• _Task directions_: Everything from the line containing "You are a computer-use" through the last line of the material below is to be copied exactly, ends included.
─── Data supplied ───
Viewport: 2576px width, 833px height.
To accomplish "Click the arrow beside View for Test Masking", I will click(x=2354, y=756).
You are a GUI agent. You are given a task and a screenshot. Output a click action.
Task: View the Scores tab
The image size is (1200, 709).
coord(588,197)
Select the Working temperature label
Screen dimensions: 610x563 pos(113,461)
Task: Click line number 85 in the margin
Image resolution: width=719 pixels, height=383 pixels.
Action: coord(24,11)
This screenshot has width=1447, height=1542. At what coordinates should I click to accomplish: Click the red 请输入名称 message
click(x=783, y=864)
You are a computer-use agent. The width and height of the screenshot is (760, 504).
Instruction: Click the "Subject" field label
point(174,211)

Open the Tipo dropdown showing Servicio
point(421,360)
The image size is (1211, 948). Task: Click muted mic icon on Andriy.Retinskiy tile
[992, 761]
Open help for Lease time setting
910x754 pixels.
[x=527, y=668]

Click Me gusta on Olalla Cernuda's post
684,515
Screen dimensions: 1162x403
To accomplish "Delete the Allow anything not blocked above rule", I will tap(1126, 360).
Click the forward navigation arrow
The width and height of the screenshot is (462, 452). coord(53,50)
───
• _Answer section_:
You are a computer-use agent. The width and height of the screenshot is (760, 504).
Instruction: Click the "Subject" field label
point(174,211)

Open the Tipo dropdown showing Servicio
point(421,360)
The image size is (1211, 948). Task: Click muted mic icon on Andriy.Retinskiy tile
[992, 761]
Open help for Lease time setting
910x754 pixels.
[x=527, y=668]

Click Me gusta on Olalla Cernuda's post
684,515
Screen dimensions: 1162x403
To accomplish "Delete the Allow anything not blocked above rule", I will tap(1126, 360).
Click the forward navigation arrow
The width and height of the screenshot is (462, 452). coord(53,50)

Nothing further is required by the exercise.